=== DATA EXCERPTS ===
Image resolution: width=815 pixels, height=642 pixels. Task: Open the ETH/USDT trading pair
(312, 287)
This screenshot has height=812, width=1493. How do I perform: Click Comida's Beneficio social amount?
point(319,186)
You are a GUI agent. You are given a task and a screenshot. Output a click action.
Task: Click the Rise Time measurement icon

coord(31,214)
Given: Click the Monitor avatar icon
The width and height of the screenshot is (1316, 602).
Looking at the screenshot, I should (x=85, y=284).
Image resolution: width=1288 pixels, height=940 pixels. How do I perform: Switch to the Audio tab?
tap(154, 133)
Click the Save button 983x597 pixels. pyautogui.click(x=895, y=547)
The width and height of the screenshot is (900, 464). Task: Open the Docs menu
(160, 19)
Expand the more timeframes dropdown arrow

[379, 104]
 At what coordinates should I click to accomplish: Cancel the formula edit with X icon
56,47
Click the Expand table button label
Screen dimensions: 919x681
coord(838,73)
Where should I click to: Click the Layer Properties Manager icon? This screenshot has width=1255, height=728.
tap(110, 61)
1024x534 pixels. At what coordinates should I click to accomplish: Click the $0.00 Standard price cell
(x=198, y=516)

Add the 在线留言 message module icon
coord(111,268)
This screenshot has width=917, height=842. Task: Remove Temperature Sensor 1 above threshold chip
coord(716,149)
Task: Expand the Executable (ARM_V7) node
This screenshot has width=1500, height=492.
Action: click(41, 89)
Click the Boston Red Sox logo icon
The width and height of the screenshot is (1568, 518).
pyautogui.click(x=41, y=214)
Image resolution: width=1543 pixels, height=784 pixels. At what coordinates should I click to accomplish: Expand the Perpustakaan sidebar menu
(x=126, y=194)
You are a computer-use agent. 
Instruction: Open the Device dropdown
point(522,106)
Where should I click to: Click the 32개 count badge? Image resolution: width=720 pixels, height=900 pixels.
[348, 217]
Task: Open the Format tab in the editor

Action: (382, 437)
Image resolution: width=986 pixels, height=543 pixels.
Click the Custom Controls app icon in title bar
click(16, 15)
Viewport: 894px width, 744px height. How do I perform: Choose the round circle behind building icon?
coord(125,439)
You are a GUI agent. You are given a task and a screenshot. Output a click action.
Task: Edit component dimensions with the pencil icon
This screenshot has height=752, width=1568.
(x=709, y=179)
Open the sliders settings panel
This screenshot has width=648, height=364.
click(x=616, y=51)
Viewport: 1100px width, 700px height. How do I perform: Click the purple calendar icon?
===
• TASK REQUIREMENTS:
A faithful copy of the lines from the line containing "Task: Edit component" to the end of the data should be set down, both ends included, and nothing more.

• YOUR SOLUTION:
Task: Edit component dimensions with the pencil icon
This screenshot has height=752, width=1568.
(x=709, y=179)
Open the sliders settings panel
This screenshot has width=648, height=364.
click(x=616, y=51)
Viewport: 1100px width, 700px height. How do I perform: Click the purple calendar icon?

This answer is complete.